# DIRECTIONS FOR THIS TASK
Every line of the data is to be output verbatim.

# DATA SUPPLIED
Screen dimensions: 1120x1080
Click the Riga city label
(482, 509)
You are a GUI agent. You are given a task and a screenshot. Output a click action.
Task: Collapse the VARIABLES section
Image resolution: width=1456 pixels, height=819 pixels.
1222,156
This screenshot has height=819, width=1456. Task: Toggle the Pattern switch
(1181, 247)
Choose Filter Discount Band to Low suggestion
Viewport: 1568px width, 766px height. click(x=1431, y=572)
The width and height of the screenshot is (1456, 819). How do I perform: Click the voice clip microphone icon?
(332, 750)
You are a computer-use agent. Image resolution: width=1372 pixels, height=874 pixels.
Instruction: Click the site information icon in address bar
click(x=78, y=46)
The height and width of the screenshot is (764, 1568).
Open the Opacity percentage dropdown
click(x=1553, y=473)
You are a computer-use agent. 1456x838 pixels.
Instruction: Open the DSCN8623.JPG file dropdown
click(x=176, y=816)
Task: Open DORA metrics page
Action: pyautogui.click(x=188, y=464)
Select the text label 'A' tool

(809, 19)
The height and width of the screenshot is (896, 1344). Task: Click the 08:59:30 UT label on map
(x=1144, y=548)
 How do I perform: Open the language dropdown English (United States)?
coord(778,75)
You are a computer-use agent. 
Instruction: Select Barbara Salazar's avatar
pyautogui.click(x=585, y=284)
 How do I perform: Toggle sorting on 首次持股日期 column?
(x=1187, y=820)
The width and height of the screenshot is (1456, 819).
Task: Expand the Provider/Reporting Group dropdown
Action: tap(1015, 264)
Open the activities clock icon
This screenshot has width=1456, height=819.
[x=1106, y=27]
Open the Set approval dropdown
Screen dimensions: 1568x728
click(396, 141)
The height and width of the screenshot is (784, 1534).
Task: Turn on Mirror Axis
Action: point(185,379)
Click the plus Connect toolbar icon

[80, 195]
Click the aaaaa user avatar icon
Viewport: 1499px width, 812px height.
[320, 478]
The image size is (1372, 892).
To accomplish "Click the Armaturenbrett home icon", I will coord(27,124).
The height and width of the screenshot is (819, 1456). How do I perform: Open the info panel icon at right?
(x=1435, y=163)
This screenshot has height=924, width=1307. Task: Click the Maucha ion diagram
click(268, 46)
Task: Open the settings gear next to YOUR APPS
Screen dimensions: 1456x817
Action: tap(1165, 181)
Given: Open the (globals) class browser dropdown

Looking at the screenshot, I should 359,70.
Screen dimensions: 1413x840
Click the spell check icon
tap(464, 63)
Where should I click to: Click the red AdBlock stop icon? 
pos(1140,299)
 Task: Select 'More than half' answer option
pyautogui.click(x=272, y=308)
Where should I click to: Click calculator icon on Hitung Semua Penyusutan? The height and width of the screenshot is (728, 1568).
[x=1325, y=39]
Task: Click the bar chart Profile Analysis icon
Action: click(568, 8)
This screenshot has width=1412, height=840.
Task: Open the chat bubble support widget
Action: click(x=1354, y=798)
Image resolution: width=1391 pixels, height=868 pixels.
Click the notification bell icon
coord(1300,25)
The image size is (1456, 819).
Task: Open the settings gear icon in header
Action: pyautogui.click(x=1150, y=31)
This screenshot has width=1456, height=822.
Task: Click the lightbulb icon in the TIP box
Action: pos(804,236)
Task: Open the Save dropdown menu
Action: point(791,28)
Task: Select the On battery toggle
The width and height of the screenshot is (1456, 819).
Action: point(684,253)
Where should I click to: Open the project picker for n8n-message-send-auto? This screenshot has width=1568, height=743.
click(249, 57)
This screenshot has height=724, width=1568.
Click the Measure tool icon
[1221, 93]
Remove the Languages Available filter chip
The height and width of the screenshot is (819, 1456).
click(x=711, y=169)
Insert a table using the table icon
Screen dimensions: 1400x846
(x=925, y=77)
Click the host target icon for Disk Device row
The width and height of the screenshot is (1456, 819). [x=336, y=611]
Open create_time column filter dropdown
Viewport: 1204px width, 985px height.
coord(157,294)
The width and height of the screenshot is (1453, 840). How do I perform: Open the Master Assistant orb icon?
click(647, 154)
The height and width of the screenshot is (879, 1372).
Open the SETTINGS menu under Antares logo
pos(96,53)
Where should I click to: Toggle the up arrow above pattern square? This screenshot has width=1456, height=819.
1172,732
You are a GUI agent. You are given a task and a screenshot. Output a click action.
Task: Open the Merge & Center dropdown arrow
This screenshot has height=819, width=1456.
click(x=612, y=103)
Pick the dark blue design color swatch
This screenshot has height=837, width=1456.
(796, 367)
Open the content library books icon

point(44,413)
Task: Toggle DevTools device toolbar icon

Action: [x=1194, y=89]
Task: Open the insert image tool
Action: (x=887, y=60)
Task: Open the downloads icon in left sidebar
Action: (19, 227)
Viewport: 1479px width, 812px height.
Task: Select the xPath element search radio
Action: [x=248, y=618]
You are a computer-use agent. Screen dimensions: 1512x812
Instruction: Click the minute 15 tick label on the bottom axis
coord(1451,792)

# TASK OUTPUT
Screen dimensions: 1120x1080
Click the Riga city label
(482, 509)
You are a GUI agent. You are given a task and a screenshot. Output a click action.
Task: Collapse the VARIABLES section
Image resolution: width=1456 pixels, height=819 pixels.
1222,156
This screenshot has height=819, width=1456. Task: Toggle the Pattern switch
(1181, 247)
Choose Filter Discount Band to Low suggestion
Viewport: 1568px width, 766px height. click(x=1431, y=572)
The width and height of the screenshot is (1456, 819). How do I perform: Click the voice clip microphone icon?
(332, 750)
You are a computer-use agent. Image resolution: width=1372 pixels, height=874 pixels.
Instruction: Click the site information icon in address bar
click(x=78, y=46)
The height and width of the screenshot is (764, 1568).
Open the Opacity percentage dropdown
click(x=1553, y=473)
You are a computer-use agent. 1456x838 pixels.
Instruction: Open the DSCN8623.JPG file dropdown
click(x=176, y=816)
Task: Open DORA metrics page
Action: pyautogui.click(x=188, y=464)
Select the text label 'A' tool

(809, 19)
The height and width of the screenshot is (896, 1344). Task: Click the 08:59:30 UT label on map
(x=1144, y=548)
 How do I perform: Open the language dropdown English (United States)?
coord(778,75)
You are a computer-use agent. 
Instruction: Select Barbara Salazar's avatar
pyautogui.click(x=585, y=284)
 How do I perform: Toggle sorting on 首次持股日期 column?
(x=1187, y=820)
The width and height of the screenshot is (1456, 819).
Task: Expand the Provider/Reporting Group dropdown
Action: tap(1015, 264)
Open the activities clock icon
This screenshot has width=1456, height=819.
[x=1106, y=27]
Open the Set approval dropdown
Screen dimensions: 1568x728
click(396, 141)
The height and width of the screenshot is (784, 1534).
Task: Turn on Mirror Axis
Action: point(185,379)
Click the plus Connect toolbar icon

[80, 195]
Click the aaaaa user avatar icon
Viewport: 1499px width, 812px height.
[320, 478]
The image size is (1372, 892).
To accomplish "Click the Armaturenbrett home icon", I will coord(27,124).
The height and width of the screenshot is (819, 1456). How do I perform: Open the info panel icon at right?
(x=1435, y=163)
This screenshot has height=924, width=1307. Task: Click the Maucha ion diagram
click(268, 46)
Task: Open the settings gear next to YOUR APPS
Screen dimensions: 1456x817
Action: tap(1165, 181)
Given: Open the (globals) class browser dropdown

Looking at the screenshot, I should 359,70.
Screen dimensions: 1413x840
Click the spell check icon
tap(464, 63)
Where should I click to: Click the red AdBlock stop icon? 
pos(1140,299)
 Task: Select 'More than half' answer option
pyautogui.click(x=272, y=308)
Where should I click to: Click calculator icon on Hitung Semua Penyusutan? The height and width of the screenshot is (728, 1568).
[x=1325, y=39]
Task: Click the bar chart Profile Analysis icon
Action: click(568, 8)
This screenshot has width=1412, height=840.
Task: Open the chat bubble support widget
Action: click(x=1354, y=798)
Image resolution: width=1391 pixels, height=868 pixels.
Click the notification bell icon
coord(1300,25)
The image size is (1456, 819).
Task: Open the settings gear icon in header
Action: pyautogui.click(x=1150, y=31)
This screenshot has width=1456, height=822.
Task: Click the lightbulb icon in the TIP box
Action: pos(804,236)
Task: Open the Save dropdown menu
Action: point(791,28)
Task: Select the On battery toggle
The width and height of the screenshot is (1456, 819).
Action: point(684,253)
Where should I click to: Open the project picker for n8n-message-send-auto? This screenshot has width=1568, height=743.
click(249, 57)
This screenshot has height=724, width=1568.
Click the Measure tool icon
[1221, 93]
Remove the Languages Available filter chip
The height and width of the screenshot is (819, 1456).
click(x=711, y=169)
Insert a table using the table icon
Screen dimensions: 1400x846
(x=925, y=77)
Click the host target icon for Disk Device row
The width and height of the screenshot is (1456, 819). [x=336, y=611]
Open create_time column filter dropdown
Viewport: 1204px width, 985px height.
coord(157,294)
The width and height of the screenshot is (1453, 840). How do I perform: Open the Master Assistant orb icon?
click(647, 154)
The height and width of the screenshot is (879, 1372).
Open the SETTINGS menu under Antares logo
pos(96,53)
Where should I click to: Toggle the up arrow above pattern square? This screenshot has width=1456, height=819.
1172,732
You are a GUI agent. You are given a task and a screenshot. Output a click action.
Task: Open the Merge & Center dropdown arrow
This screenshot has height=819, width=1456.
click(x=612, y=103)
Pick the dark blue design color swatch
This screenshot has height=837, width=1456.
(796, 367)
Open the content library books icon

point(44,413)
Task: Toggle DevTools device toolbar icon

Action: [x=1194, y=89]
Task: Open the insert image tool
Action: (x=887, y=60)
Task: Open the downloads icon in left sidebar
Action: (19, 227)
Viewport: 1479px width, 812px height.
Task: Select the xPath element search radio
Action: [x=248, y=618]
You are a computer-use agent. Screen dimensions: 1512x812
Instruction: Click the minute 15 tick label on the bottom axis
coord(1451,792)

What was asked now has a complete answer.